7) Add the pumpkin puree and stir until dry ingredients are mixed through.
8) Roll into tablespoon size balls and place into the muffin tins.
9) Cook for 15-18 minutes until a toothpick comes out clean (I cooked mine for 18 minutes)
10) Take the mini donuts out of the oven and let cool for a few minutes. In the meantime, combine all coconut sugar and cinnamon for the coating. Keep the coconut oil separate.
11) In one hand, dip the donuts into the coconut oil and then roll in the cinnamon sugar mixture. 12) Serve immediately! Store in an airtight container for a few days or longer in the fridge (if they make it that long).
Protein Power Energy Bites
An easy no-bake breakfast that is convenient to eat on the go with a fresh cup of coffee.
Do you wake up in the morning with little time to spare?
You're super hungry, but don't want to go out to eat.
What can possibly be done in under 10 minutes with enough time to eat and make it out the door?
We've all had those mornings before.
While it might not be your typical routine, we end up running half our day with nothing in our systems but caffeine while feeling hangry.
After having enough of those days, I discovered this idea that's much better than having a granola bar from the store.
You get to have a breakfast without all of the additives that gives you the energy you need to power through your morning.
Feel energized with my delicious protein power energy bites!
Ingredients:
1 Cup almond flour
1 Packet chocolate flavored protein powder of choice (I used Orenda Shape)

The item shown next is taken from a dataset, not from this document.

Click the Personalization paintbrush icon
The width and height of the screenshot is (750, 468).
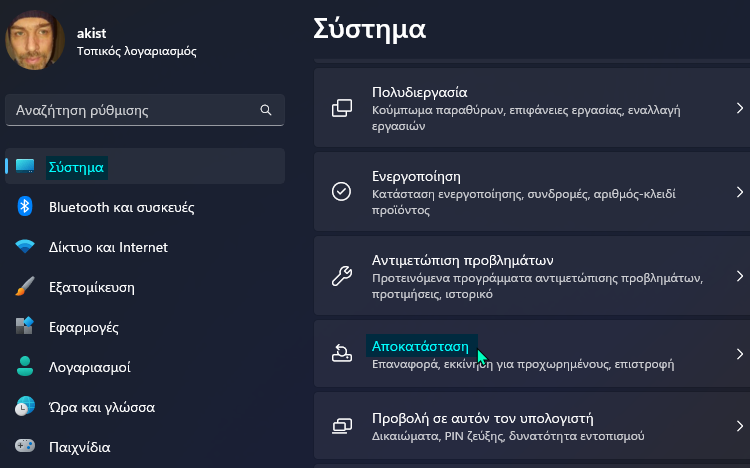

2 Tbsp. cacao powder (plus more for rolling)
2 Tbsp. maple syrup
1/4 cup nut butter of choice (I used almond butter)
1/2 Tsp sea salt
4 tbsp coffee (or sub almond milk)
Directions:
1) Add wet ingredients to a mixing bowl (nut butter, cacao powder, coffee) and mix together
2) Add remaining ingredients to the mixing bowl and mix until everything is mixed through. If it's still a bit dry, add some almond milk and mix until all ingredients are well incorporated together.
3) Roll into tablespoon sized bites, roll in cacao powder, and set aside in a container. **Note: You can make these as big or as small as you want.
4) Chill until ready to enjoy! Will last a week or two in a container (if they last that long)
Cashew Veggie Miso Dip
With this quick, easy, and delicious Cashew Veggie Miso Dip, you can eat your your dip without realizing you are eating veggies.
Do you love eating dip but don't know how to cook? Do you find yourself shoving down that bag of chips during your favorite sports game and don't even realize how much you ate? Have no fear! With this quick, easy, and delicious Cashew Veggie Miso Dip, you can eat your your dip without the bloated feeling afterwards. You even get an extra added bonus of eating veggies without even realizing it!
Ingredients:
2 cups cashews
3 Tbsp. of nutritional yeast or the veggie seasoning I used (which I will post below)
2-3 large carrots
1/4 white onion
2-3 T. miso paste
2-3 cups water or veggie broth
Salt and Pepper
White and Black Sesame Seeds for topping (optional)
Cucumbers or other veggies for dipping
Directions:
1) Chop up your carrots and onions into small pieces. It doesn't have to be anything fancy, since you'll be putting it in the blender.
2) Combine cashews, veggies, and spices (except miso paste) into a pot.
** Note: If you don't have a high powered blender, soak and cover your cashews in water overnight with just enough water top the cashews to make them easier to blend.
3) Turn on the heat to medium and let it come to a boil.
4) Remove from heat and add your miso paste.
5) Transfer all your ingredients to the blender. Blend until everything is combined and smooth.
6) Top with sesame seeds and serve with veggies. Enjoy!